## Exercise details
Could you retype the entries exactly as they are?
+===+
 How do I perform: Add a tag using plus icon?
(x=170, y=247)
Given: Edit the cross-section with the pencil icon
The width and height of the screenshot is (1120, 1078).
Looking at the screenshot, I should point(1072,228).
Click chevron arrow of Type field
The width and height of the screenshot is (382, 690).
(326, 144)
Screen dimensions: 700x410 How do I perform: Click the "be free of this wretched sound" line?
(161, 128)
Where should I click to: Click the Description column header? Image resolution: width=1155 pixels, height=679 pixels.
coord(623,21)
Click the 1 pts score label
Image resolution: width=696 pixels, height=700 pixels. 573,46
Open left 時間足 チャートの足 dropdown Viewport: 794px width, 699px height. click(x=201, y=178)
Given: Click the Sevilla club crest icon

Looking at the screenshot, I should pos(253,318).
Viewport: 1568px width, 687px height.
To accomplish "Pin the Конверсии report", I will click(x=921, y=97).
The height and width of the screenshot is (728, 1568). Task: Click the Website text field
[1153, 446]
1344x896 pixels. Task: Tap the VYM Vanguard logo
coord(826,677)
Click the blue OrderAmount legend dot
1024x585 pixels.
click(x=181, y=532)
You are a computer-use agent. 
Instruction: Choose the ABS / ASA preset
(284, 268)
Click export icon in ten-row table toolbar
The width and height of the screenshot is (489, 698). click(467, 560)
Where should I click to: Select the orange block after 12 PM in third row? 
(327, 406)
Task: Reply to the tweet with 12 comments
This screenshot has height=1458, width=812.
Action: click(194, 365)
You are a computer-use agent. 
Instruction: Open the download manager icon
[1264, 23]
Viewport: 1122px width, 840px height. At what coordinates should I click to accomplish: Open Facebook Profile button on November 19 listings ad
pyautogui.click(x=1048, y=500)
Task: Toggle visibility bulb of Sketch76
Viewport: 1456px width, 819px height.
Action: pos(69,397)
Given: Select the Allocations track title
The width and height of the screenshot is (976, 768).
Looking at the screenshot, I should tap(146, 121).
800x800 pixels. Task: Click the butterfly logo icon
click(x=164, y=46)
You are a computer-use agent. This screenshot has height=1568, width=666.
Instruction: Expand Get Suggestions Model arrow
+===+
## Exercise result
 How do I perform: Add a tag using plus icon?
(x=170, y=247)
Given: Edit the cross-section with the pencil icon
The width and height of the screenshot is (1120, 1078).
Looking at the screenshot, I should point(1072,228).
Click chevron arrow of Type field
The width and height of the screenshot is (382, 690).
(326, 144)
Screen dimensions: 700x410 How do I perform: Click the "be free of this wretched sound" line?
(161, 128)
Where should I click to: Click the Description column header? Image resolution: width=1155 pixels, height=679 pixels.
coord(623,21)
Click the 1 pts score label
Image resolution: width=696 pixels, height=700 pixels. 573,46
Open left 時間足 チャートの足 dropdown Viewport: 794px width, 699px height. click(x=201, y=178)
Given: Click the Sevilla club crest icon

Looking at the screenshot, I should pos(253,318).
Viewport: 1568px width, 687px height.
To accomplish "Pin the Конверсии report", I will click(x=921, y=97).
The height and width of the screenshot is (728, 1568). Task: Click the Website text field
[1153, 446]
1344x896 pixels. Task: Tap the VYM Vanguard logo
coord(826,677)
Click the blue OrderAmount legend dot
1024x585 pixels.
click(x=181, y=532)
You are a computer-use agent. 
Instruction: Choose the ABS / ASA preset
(284, 268)
Click export icon in ten-row table toolbar
The width and height of the screenshot is (489, 698). click(467, 560)
Where should I click to: Select the orange block after 12 PM in third row? 
(327, 406)
Task: Reply to the tweet with 12 comments
This screenshot has height=1458, width=812.
Action: click(194, 365)
You are a computer-use agent. 
Instruction: Open the download manager icon
[1264, 23]
Viewport: 1122px width, 840px height. At what coordinates should I click to accomplish: Open Facebook Profile button on November 19 listings ad
pyautogui.click(x=1048, y=500)
Task: Toggle visibility bulb of Sketch76
Viewport: 1456px width, 819px height.
Action: pos(69,397)
Given: Select the Allocations track title
The width and height of the screenshot is (976, 768).
Looking at the screenshot, I should tap(146, 121).
800x800 pixels. Task: Click the butterfly logo icon
click(x=164, y=46)
You are a computer-use agent. This screenshot has height=1568, width=666.
Instruction: Expand Get Suggestions Model arrow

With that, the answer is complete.